Because of these far-reaching interventions, we were able to achieve a national surplus in a short space of just two seasons, peaking in the 2020-21 season.
Because of that progress, we have been able to mitigate the adverse effects of the 2021-22 season which was affected by mid-season drought.
We must draw hard lessons from this fluctuating performance so we move into the future with greater certainty and predictability.
The weather-induced variations in our Agricultural performance and cereal output shows more needs to be done to climate-proof this sector for sustainable national food security. To that end, we continue to build more lakes and dams, as well as hitching these to agricultural land through modern irrigation systems.
While our aggregate cereal output often surpasses our national requirements, I am concerned that on closer examination, productivity remains low.
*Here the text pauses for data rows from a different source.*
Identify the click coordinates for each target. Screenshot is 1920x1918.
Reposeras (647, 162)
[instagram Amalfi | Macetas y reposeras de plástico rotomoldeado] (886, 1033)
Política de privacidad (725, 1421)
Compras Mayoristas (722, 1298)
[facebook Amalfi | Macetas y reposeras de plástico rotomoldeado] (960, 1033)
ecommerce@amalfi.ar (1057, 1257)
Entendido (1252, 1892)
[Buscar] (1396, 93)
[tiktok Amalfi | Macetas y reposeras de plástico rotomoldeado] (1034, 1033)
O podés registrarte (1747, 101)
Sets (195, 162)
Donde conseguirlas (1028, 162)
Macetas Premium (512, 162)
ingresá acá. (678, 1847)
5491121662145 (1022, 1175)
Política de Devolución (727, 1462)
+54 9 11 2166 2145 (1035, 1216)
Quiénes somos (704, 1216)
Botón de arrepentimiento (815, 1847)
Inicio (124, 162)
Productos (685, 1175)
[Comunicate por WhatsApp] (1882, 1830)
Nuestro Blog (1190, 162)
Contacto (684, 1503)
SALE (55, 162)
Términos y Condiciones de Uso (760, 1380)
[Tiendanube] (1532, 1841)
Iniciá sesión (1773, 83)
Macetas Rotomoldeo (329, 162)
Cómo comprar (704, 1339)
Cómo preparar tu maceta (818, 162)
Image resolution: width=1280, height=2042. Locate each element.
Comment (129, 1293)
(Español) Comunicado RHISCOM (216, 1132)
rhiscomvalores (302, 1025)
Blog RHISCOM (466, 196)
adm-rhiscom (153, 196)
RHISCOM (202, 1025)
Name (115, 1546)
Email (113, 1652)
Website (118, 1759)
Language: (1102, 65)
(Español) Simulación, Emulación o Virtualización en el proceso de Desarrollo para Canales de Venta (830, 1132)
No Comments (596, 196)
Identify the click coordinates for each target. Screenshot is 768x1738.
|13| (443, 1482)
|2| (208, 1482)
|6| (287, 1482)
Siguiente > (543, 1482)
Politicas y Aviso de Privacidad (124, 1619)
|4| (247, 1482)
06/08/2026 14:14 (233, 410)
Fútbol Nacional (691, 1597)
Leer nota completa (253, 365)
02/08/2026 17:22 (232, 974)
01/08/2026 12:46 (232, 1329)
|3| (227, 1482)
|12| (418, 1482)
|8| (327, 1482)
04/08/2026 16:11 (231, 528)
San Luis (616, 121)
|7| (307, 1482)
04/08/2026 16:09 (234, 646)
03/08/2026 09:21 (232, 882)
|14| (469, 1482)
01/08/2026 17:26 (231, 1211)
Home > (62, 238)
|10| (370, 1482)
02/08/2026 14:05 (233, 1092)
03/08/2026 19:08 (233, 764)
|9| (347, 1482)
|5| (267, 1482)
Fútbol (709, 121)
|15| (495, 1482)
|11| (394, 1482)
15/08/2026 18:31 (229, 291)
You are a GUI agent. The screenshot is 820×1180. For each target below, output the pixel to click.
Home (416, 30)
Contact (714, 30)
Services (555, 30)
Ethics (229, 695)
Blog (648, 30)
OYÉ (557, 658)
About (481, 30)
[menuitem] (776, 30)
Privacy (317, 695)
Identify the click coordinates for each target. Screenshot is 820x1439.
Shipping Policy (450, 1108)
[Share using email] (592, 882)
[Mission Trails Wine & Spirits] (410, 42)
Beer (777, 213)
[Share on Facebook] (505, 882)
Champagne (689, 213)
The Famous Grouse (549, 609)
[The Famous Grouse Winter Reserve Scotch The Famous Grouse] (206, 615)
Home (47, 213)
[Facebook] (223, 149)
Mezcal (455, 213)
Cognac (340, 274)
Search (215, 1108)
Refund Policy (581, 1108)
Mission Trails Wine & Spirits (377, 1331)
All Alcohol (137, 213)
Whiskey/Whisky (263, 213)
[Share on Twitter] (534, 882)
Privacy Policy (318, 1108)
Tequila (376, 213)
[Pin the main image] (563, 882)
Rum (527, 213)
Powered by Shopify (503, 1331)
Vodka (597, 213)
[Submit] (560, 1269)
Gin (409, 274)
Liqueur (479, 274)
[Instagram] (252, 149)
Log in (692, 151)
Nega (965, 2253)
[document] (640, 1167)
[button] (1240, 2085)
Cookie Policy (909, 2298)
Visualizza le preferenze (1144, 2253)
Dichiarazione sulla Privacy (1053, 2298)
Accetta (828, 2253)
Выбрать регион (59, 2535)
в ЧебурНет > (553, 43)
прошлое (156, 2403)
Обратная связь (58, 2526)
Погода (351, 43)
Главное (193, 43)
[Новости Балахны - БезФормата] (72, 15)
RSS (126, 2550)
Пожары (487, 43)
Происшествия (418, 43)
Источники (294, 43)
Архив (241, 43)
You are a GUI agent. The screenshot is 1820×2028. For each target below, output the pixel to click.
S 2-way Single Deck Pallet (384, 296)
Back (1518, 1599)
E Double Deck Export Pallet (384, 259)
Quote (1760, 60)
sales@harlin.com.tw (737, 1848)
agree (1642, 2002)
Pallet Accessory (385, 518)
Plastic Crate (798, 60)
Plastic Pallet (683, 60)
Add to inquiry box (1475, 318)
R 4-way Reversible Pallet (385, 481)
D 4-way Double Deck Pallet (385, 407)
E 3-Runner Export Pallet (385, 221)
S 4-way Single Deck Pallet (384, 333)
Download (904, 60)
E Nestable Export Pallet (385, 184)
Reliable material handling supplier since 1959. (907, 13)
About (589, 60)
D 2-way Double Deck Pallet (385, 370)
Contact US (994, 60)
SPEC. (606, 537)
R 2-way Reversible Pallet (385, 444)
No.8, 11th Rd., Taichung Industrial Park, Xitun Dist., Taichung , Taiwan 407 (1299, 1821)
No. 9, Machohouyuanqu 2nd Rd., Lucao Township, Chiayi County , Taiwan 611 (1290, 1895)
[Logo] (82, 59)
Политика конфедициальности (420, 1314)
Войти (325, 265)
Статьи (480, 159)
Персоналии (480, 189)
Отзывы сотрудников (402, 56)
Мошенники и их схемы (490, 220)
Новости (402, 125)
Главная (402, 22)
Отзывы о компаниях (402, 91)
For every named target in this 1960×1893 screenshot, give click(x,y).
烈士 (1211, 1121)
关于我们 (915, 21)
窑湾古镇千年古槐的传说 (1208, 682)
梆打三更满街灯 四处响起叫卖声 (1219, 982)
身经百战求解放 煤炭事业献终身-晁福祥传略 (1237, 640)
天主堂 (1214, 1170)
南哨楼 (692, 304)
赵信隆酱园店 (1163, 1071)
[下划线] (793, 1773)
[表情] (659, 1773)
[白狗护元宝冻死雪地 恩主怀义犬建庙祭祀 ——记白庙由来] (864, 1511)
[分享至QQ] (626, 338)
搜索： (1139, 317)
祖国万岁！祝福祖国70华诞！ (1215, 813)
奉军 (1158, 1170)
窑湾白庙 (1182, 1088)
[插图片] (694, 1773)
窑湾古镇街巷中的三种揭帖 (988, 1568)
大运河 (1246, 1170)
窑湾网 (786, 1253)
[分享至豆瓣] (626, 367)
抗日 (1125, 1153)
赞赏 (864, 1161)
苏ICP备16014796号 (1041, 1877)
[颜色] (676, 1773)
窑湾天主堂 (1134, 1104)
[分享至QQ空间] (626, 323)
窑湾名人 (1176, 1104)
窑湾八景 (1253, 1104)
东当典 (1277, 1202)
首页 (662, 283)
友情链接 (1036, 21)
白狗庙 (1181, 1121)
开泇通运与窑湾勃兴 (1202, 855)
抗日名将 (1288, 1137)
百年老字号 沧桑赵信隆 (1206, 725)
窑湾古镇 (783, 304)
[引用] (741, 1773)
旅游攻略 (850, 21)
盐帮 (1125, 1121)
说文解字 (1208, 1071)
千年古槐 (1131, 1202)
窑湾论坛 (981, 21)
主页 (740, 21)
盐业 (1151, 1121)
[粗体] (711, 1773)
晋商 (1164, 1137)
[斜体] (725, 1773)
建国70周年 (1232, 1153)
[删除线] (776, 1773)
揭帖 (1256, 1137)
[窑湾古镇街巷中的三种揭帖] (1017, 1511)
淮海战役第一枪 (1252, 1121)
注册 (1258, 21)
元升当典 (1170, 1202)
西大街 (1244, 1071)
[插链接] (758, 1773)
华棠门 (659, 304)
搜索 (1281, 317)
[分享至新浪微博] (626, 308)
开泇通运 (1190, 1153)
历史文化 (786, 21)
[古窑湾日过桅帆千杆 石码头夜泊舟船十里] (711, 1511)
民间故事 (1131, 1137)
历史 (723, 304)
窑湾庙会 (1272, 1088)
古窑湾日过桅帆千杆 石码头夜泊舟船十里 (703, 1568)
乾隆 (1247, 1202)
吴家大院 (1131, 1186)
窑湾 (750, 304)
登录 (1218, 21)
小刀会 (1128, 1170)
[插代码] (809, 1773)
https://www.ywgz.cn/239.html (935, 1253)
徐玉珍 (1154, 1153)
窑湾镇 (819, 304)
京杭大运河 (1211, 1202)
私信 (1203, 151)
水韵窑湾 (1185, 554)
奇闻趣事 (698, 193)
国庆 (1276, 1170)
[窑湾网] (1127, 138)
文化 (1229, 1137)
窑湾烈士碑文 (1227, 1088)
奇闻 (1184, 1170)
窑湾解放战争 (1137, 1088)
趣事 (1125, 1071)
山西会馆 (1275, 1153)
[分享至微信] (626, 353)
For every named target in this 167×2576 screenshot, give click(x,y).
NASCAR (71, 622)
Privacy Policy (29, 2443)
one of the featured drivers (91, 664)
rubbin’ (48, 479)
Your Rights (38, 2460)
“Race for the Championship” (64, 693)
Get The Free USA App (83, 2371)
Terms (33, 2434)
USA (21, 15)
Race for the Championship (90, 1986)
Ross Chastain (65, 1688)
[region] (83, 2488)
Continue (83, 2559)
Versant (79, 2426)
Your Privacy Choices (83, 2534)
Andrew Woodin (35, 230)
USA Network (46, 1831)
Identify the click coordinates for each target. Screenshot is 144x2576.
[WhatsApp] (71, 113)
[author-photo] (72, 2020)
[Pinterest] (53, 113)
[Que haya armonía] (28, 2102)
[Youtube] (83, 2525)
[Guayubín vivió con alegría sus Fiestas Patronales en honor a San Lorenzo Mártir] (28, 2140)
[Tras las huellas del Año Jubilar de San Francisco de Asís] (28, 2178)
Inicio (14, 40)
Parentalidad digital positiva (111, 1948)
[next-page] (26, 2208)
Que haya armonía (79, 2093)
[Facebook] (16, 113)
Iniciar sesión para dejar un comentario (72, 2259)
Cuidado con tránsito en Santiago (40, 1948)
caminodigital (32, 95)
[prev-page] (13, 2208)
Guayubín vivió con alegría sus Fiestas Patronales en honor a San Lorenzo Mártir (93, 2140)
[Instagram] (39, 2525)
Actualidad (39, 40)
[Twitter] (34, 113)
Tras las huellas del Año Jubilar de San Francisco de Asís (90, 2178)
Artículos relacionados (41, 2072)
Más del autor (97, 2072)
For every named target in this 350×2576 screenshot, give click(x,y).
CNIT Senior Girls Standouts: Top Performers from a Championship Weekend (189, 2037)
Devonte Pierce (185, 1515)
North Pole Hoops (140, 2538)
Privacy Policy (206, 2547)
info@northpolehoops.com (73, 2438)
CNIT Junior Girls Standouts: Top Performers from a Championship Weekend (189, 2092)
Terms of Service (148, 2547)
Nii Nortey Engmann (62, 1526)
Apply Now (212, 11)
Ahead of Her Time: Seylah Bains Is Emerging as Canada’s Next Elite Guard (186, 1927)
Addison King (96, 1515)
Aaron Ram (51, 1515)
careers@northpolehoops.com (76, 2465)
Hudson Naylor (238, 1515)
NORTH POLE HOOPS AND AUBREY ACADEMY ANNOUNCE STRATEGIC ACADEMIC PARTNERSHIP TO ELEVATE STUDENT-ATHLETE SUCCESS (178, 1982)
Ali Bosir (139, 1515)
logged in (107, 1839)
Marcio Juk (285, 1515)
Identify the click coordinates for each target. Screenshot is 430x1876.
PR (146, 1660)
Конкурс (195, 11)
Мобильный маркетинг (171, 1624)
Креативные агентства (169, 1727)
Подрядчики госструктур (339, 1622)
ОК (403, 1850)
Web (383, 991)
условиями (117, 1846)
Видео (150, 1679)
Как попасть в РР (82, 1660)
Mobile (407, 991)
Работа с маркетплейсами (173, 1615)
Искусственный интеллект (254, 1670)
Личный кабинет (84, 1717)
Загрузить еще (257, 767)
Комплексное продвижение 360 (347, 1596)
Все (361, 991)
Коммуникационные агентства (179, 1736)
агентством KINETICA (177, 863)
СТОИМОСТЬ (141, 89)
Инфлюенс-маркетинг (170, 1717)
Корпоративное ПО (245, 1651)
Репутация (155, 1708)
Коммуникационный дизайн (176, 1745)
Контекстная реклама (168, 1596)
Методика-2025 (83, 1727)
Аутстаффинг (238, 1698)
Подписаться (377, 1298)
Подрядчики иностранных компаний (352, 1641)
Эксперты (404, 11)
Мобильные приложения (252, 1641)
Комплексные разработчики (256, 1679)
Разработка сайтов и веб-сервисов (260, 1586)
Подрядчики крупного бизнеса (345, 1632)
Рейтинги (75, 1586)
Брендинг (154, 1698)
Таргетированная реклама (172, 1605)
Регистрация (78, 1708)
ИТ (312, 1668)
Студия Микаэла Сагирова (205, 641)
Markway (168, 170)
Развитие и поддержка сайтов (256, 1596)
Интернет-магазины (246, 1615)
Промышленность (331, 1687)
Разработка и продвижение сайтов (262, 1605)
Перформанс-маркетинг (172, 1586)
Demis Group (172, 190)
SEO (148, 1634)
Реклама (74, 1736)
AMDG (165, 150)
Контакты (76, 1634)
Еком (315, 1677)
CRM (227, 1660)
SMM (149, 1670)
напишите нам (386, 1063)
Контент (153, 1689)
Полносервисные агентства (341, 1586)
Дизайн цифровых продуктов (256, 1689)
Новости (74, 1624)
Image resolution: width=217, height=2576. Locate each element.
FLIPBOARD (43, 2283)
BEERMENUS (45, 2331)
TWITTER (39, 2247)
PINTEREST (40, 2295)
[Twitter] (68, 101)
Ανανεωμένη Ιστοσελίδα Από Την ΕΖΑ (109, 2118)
Our farmers and the whole Agricultural Society must be challenged to go beyond the aggregate goal of National Food Self-Sufficiency. We must now begin to build efficiencies all round, so more and more we work with farmer-and farm-targeted goals of productivity.
When I look at our output per hectare, or the input-output ratio, both in relation to leading food producers in our Region and in the world, we still have more to do. This sets a new focus for us, both as individual farmers and as an industry. There are lots of inefficiencies belied by positive national aggregate output.
Our attention now has to turn to how much we produce per hectare; per farmer/household, and per given quantity of key inputs. All this takes us into the realm of productivity, while also getting us to focus closely on each variable in the whole gamut of our interventions.
That also covers post-harvest losses which reduce our marketable surplus.